* TASK GOAL:
Once you have read the records below, print them again exactly as they stand.

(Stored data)
# # # # # # #
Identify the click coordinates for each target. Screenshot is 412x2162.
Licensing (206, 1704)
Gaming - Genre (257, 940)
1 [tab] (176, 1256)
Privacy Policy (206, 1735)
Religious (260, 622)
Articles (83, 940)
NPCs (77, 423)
# # # # # # #
* SOLVED EXERCISE:
Identify the click coordinates for each target. Screenshot is 412x2162.
Licensing (206, 1704)
Gaming - Genre (257, 940)
1 [tab] (176, 1256)
Privacy Policy (206, 1735)
Religious (260, 622)
Articles (83, 940)
NPCs (77, 423)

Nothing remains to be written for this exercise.